**Instructions to follow**
Among the entries below, take the line with "You are a computer-use agent. Viewport: 753px" and the line with "Open the Section", and output them and every line between them exactly, with nothing else.

Items from a dataset:
▽

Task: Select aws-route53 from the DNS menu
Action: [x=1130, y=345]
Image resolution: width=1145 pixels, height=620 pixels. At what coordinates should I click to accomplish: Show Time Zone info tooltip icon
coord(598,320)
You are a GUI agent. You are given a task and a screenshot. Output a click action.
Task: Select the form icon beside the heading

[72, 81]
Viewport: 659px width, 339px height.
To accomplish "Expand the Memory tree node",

△
▽

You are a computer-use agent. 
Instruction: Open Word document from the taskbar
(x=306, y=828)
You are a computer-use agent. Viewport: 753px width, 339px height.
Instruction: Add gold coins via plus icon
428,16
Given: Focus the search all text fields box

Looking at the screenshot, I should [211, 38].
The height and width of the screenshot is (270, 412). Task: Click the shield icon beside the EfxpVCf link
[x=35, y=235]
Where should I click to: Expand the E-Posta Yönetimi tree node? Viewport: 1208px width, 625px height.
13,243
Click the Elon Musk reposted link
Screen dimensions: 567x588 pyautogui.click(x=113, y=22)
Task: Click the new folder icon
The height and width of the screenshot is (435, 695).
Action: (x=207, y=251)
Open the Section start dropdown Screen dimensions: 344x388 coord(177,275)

△

**Answer below**
You are a computer-use agent. Viewport: 753px width, 339px height.
Instruction: Add gold coins via plus icon
428,16
Given: Focus the search all text fields box

Looking at the screenshot, I should [211, 38].
The height and width of the screenshot is (270, 412). Task: Click the shield icon beside the EfxpVCf link
[x=35, y=235]
Where should I click to: Expand the E-Posta Yönetimi tree node? Viewport: 1208px width, 625px height.
13,243
Click the Elon Musk reposted link
Screen dimensions: 567x588 pyautogui.click(x=113, y=22)
Task: Click the new folder icon
The height and width of the screenshot is (435, 695).
Action: (x=207, y=251)
Open the Section start dropdown Screen dimensions: 344x388 coord(177,275)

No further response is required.